Mia Madre

Scott Wallace
28th Apr 2016

Regret and emotional weakness flavour Mia Madre, the latest film from Italian director Nanni Moretti. The film has been acclaimed as Moretti’s best since the Palme d’Or-winning The Son’s Room (2001), and the lively comedy-drama (emphasis on the latter half of that equation) is rich with the swelling open-heartedness of his best films. With a slew of tender and graceful performances, as well as an intriguing and original story, Mia Madre seems poised for success, but it can unfortunately feel muted and strangely unsatisfying.

Margherita Buy stars as a woman also named Margherita, around whom the film’s events orbit. She is a film director working on a polemical piece about workers’ rights, but at the same time she must contend with the numb end of her relationship with Vittorio (Enrico Ianniello), the incompetence of the boisterous Italian-American star Barry (John Turturro) and the worsening condition of her hospital-bound mother Ada (Giulia Lazzarini).

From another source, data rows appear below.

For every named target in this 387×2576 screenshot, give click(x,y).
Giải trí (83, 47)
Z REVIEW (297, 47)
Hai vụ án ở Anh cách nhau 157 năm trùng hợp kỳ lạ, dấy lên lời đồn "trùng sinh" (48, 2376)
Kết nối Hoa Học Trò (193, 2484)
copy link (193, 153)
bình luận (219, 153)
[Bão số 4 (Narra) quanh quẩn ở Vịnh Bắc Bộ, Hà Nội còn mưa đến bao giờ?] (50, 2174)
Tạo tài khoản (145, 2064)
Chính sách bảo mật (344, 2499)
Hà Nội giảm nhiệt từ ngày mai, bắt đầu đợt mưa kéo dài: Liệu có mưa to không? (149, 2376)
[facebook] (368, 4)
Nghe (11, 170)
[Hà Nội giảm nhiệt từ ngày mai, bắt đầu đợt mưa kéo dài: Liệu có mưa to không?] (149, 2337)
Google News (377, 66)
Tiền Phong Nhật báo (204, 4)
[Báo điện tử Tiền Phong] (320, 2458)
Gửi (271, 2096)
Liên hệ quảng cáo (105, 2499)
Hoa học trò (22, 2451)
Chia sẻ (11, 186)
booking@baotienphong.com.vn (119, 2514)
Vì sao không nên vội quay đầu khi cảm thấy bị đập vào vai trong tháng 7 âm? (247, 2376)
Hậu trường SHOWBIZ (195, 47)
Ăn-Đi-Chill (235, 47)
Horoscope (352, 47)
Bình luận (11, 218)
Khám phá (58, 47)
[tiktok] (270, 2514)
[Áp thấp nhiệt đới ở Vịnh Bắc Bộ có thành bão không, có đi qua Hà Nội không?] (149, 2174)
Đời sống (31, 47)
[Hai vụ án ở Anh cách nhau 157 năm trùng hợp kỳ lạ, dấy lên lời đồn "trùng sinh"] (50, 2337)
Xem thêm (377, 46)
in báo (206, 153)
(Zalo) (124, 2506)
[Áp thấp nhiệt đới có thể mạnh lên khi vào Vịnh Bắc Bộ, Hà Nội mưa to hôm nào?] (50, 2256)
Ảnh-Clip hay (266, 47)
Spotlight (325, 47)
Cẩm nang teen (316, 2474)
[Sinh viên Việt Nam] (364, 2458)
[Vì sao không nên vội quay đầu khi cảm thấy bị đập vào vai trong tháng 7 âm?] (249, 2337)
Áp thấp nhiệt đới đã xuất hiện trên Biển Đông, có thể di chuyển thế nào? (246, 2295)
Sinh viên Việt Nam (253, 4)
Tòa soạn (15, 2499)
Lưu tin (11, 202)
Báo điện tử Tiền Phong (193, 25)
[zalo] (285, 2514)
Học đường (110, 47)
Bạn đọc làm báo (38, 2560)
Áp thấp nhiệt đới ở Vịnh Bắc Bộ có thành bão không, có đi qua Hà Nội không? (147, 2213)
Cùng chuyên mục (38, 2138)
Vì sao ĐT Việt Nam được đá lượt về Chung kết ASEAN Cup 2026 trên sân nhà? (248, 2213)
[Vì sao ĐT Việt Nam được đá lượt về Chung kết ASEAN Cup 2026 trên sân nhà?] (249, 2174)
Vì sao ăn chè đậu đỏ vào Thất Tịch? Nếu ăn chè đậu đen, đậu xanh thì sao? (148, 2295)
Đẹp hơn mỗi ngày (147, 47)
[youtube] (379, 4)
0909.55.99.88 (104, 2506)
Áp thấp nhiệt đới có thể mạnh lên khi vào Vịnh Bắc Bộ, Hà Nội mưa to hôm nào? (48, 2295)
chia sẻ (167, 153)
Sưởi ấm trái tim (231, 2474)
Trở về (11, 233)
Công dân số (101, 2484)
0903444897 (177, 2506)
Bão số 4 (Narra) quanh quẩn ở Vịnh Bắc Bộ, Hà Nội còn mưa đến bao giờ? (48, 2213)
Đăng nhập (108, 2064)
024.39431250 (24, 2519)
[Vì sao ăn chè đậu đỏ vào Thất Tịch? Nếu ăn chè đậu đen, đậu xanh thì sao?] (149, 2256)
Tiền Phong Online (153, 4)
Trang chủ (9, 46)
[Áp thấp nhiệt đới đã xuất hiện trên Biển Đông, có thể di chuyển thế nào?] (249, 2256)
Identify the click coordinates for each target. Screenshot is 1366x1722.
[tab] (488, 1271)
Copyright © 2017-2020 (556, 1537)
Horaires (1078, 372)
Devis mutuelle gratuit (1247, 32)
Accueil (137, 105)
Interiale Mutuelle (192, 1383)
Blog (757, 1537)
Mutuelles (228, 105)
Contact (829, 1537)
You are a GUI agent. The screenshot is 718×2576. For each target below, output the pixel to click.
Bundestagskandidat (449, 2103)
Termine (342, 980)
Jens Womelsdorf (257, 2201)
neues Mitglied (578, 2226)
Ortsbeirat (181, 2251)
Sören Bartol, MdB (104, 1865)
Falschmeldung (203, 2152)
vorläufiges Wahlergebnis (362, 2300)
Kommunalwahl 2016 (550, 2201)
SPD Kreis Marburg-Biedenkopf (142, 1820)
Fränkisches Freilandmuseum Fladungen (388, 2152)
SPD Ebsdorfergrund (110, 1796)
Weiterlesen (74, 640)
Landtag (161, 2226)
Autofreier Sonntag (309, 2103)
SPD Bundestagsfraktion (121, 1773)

Moretti, not unlike the film’s protagonist, is a heavy-handed director. Sometimes it works in his favour, particularly when the film reaches its heart-wrenching emotional crescendos, but often it doesn’t. He has a tendency to weigh down the film with a ponderous soundtrack – including selections by Estonian composer Arvo Pärt that don’t really fit the tone of the film – and inert momentary digressions that feel like ambitious overreach.

Buy’s marvellous performance is not really allowed to breathe as well as it could, and so it frustratingly feels that we never reach the heart of her complex character. The same is true of John Turturro; his Barry is hilarious as he tests Margherita’s patience both personally and on-set, but the way in which his personal frustrations play into Margherita’s story can seem shallow and contrived because the audience is not allowed to know him properly.

But there is so much warmth to Mia Madre that it’s hard not to be moved by it. Margherita is a fresh and likable protagonist, a work-minded woman whose ambition and is matched only by her compassion. The familial relationships in the film – between Margherita and her brother Giovanni (director Moretti), her daughter Livia (Beatrice Mancini) and all of them to the ailing Ada – are its most genuine and touching asset, helping the film strike all its purest notes when it really needs to.

Mia Madre can’t be called a true success, but it’s still one of the more honest and insightful movies you’re likely to see this year. Its slight frustrations can’t overwhelm its heartfelt and original narrative. It’s a certain kind of movie for a certain kind of audience; It’s not a grand statement, even if it feels like sometimes it’s angling for that level of pathos, but a simple and beautiful story of human connections.

Mia Madre opens in limited release exclusive to Palace Cinemas from Thursday May 5.